### Required task
Repeat each of the rows below word for word, without changing anything.

### Record list

----

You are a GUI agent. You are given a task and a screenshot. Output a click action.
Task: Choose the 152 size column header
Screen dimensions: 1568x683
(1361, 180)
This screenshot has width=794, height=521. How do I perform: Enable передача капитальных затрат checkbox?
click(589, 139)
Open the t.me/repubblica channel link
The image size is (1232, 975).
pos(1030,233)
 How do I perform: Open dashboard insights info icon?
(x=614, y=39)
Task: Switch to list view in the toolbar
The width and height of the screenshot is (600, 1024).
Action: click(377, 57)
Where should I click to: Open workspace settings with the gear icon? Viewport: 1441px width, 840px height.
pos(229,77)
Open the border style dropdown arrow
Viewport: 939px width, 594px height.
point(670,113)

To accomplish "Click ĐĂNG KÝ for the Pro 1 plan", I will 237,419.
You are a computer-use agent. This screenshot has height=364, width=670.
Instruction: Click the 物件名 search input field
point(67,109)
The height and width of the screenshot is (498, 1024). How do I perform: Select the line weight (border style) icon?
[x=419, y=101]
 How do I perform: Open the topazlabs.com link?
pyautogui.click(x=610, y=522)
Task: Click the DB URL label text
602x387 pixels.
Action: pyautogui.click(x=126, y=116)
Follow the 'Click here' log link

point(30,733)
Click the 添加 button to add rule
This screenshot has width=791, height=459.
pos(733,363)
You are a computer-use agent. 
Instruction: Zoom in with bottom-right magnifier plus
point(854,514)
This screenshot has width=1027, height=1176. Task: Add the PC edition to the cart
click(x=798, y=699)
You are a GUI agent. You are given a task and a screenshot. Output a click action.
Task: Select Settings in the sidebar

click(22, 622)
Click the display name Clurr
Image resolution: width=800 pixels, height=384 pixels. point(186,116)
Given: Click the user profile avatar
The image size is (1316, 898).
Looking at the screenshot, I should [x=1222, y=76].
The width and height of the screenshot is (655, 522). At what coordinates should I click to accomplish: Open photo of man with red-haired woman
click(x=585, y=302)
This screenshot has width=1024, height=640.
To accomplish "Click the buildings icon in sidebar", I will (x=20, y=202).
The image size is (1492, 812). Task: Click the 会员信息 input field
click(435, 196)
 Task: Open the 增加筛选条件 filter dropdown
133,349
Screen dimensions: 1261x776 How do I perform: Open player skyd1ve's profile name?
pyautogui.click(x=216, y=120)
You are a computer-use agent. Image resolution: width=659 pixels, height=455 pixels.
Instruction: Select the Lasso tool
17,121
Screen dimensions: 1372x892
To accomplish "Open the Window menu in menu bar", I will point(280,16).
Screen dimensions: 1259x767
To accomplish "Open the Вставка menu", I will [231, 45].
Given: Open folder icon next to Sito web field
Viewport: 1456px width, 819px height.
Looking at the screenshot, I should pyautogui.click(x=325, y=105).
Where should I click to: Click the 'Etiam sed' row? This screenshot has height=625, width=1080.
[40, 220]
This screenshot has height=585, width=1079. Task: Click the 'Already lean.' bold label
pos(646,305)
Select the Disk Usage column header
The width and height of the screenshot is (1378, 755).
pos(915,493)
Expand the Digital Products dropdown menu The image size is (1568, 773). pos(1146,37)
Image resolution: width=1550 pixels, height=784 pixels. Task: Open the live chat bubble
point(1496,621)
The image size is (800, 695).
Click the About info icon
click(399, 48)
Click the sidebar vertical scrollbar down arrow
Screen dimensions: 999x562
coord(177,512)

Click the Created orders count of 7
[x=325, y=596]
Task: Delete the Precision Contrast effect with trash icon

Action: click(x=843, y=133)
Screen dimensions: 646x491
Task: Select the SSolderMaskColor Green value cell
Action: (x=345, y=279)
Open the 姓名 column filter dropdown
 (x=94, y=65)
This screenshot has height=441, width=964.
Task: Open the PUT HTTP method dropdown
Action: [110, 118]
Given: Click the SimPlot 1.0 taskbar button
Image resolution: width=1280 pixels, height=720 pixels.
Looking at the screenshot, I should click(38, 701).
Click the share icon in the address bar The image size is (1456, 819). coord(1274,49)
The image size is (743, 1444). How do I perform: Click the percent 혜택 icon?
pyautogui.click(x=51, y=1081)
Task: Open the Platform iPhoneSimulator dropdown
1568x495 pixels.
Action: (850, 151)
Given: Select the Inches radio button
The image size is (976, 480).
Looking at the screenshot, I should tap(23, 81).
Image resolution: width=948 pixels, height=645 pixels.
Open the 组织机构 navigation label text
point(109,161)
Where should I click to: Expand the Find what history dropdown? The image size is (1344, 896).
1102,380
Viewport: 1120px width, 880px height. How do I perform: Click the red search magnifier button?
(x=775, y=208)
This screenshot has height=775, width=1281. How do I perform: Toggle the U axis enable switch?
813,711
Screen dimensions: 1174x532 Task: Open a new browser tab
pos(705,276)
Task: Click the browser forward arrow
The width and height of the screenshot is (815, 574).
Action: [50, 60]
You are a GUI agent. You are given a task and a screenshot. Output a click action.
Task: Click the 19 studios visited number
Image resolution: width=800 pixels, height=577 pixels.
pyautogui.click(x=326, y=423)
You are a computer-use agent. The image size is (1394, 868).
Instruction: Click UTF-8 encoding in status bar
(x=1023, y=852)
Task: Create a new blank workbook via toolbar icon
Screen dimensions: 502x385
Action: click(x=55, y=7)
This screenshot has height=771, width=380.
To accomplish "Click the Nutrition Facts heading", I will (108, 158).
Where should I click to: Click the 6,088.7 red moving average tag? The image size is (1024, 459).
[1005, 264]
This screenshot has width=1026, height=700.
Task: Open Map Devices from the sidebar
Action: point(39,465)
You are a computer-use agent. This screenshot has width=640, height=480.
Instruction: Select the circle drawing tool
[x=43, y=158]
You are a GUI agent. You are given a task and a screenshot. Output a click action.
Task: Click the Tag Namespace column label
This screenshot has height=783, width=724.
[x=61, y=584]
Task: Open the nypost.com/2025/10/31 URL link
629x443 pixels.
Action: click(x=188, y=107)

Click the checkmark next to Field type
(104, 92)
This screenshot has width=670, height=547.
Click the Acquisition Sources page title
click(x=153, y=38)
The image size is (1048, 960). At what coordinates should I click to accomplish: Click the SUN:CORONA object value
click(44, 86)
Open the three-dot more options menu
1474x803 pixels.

----

### Complete answer
You are a GUI agent. You are given a task and a screenshot. Output a click action.
Task: Choose the 152 size column header
Screen dimensions: 1568x683
(1361, 180)
This screenshot has width=794, height=521. How do I perform: Enable передача капитальных затрат checkbox?
click(589, 139)
Open the t.me/repubblica channel link
The image size is (1232, 975).
pos(1030,233)
 How do I perform: Open dashboard insights info icon?
(x=614, y=39)
Task: Switch to list view in the toolbar
The width and height of the screenshot is (600, 1024).
Action: click(377, 57)
Where should I click to: Open workspace settings with the gear icon? Viewport: 1441px width, 840px height.
pos(229,77)
Open the border style dropdown arrow
Viewport: 939px width, 594px height.
point(670,113)

To accomplish "Click ĐĂNG KÝ for the Pro 1 plan", I will 237,419.
You are a computer-use agent. This screenshot has height=364, width=670.
Instruction: Click the 物件名 search input field
point(67,109)
The height and width of the screenshot is (498, 1024). How do I perform: Select the line weight (border style) icon?
[x=419, y=101]
 How do I perform: Open the topazlabs.com link?
pyautogui.click(x=610, y=522)
Task: Click the DB URL label text
602x387 pixels.
Action: pyautogui.click(x=126, y=116)
Follow the 'Click here' log link

point(30,733)
Click the 添加 button to add rule
This screenshot has width=791, height=459.
pos(733,363)
You are a computer-use agent. 
Instruction: Zoom in with bottom-right magnifier plus
point(854,514)
This screenshot has width=1027, height=1176. Task: Add the PC edition to the cart
click(x=798, y=699)
You are a GUI agent. You are given a task and a screenshot. Output a click action.
Task: Select Settings in the sidebar

click(22, 622)
Click the display name Clurr
Image resolution: width=800 pixels, height=384 pixels. point(186,116)
Given: Click the user profile avatar
The image size is (1316, 898).
Looking at the screenshot, I should [x=1222, y=76].
The width and height of the screenshot is (655, 522). At what coordinates should I click to accomplish: Open photo of man with red-haired woman
click(x=585, y=302)
This screenshot has width=1024, height=640.
To accomplish "Click the buildings icon in sidebar", I will (x=20, y=202).
The image size is (1492, 812). Task: Click the 会员信息 input field
click(435, 196)
 Task: Open the 增加筛选条件 filter dropdown
133,349
Screen dimensions: 1261x776 How do I perform: Open player skyd1ve's profile name?
pyautogui.click(x=216, y=120)
You are a computer-use agent. Image resolution: width=659 pixels, height=455 pixels.
Instruction: Select the Lasso tool
17,121
Screen dimensions: 1372x892
To accomplish "Open the Window menu in menu bar", I will point(280,16).
Screen dimensions: 1259x767
To accomplish "Open the Вставка menu", I will [231, 45].
Given: Open folder icon next to Sito web field
Viewport: 1456px width, 819px height.
Looking at the screenshot, I should pyautogui.click(x=325, y=105).
Where should I click to: Click the 'Etiam sed' row? This screenshot has height=625, width=1080.
[40, 220]
This screenshot has height=585, width=1079. Task: Click the 'Already lean.' bold label
pos(646,305)
Select the Disk Usage column header
The width and height of the screenshot is (1378, 755).
pos(915,493)
Expand the Digital Products dropdown menu The image size is (1568, 773). pos(1146,37)
Image resolution: width=1550 pixels, height=784 pixels. Task: Open the live chat bubble
point(1496,621)
The image size is (800, 695).
Click the About info icon
click(399, 48)
Click the sidebar vertical scrollbar down arrow
Screen dimensions: 999x562
coord(177,512)

Click the Created orders count of 7
[x=325, y=596]
Task: Delete the Precision Contrast effect with trash icon

Action: click(x=843, y=133)
Screen dimensions: 646x491
Task: Select the SSolderMaskColor Green value cell
Action: (x=345, y=279)
Open the 姓名 column filter dropdown
 (x=94, y=65)
This screenshot has height=441, width=964.
Task: Open the PUT HTTP method dropdown
Action: [110, 118]
Given: Click the SimPlot 1.0 taskbar button
Image resolution: width=1280 pixels, height=720 pixels.
Looking at the screenshot, I should click(38, 701).
Click the share icon in the address bar The image size is (1456, 819). coord(1274,49)
The image size is (743, 1444). How do I perform: Click the percent 혜택 icon?
pyautogui.click(x=51, y=1081)
Task: Open the Platform iPhoneSimulator dropdown
1568x495 pixels.
Action: (850, 151)
Given: Select the Inches radio button
The image size is (976, 480).
Looking at the screenshot, I should tap(23, 81).
Image resolution: width=948 pixels, height=645 pixels.
Open the 组织机构 navigation label text
point(109,161)
Where should I click to: Expand the Find what history dropdown? The image size is (1344, 896).
1102,380
Viewport: 1120px width, 880px height. How do I perform: Click the red search magnifier button?
(x=775, y=208)
This screenshot has height=775, width=1281. How do I perform: Toggle the U axis enable switch?
813,711
Screen dimensions: 1174x532 Task: Open a new browser tab
pos(705,276)
Task: Click the browser forward arrow
The width and height of the screenshot is (815, 574).
Action: [50, 60]
You are a GUI agent. You are given a task and a screenshot. Output a click action.
Task: Click the 19 studios visited number
Image resolution: width=800 pixels, height=577 pixels.
pyautogui.click(x=326, y=423)
You are a computer-use agent. The image size is (1394, 868).
Instruction: Click UTF-8 encoding in status bar
(x=1023, y=852)
Task: Create a new blank workbook via toolbar icon
Screen dimensions: 502x385
Action: click(x=55, y=7)
This screenshot has height=771, width=380.
To accomplish "Click the Nutrition Facts heading", I will (108, 158).
Where should I click to: Click the 6,088.7 red moving average tag? The image size is (1024, 459).
[1005, 264]
This screenshot has width=1026, height=700.
Task: Open Map Devices from the sidebar
Action: point(39,465)
You are a computer-use agent. This screenshot has width=640, height=480.
Instruction: Select the circle drawing tool
[x=43, y=158]
You are a GUI agent. You are given a task and a screenshot. Output a click action.
Task: Click the Tag Namespace column label
This screenshot has height=783, width=724.
[x=61, y=584]
Task: Open the nypost.com/2025/10/31 URL link
629x443 pixels.
Action: click(x=188, y=107)

Click the checkmark next to Field type
(104, 92)
This screenshot has width=670, height=547.
Click the Acquisition Sources page title
click(x=153, y=38)
The image size is (1048, 960). At what coordinates should I click to accomplish: Click the SUN:CORONA object value
click(44, 86)
Open the three-dot more options menu
1474x803 pixels.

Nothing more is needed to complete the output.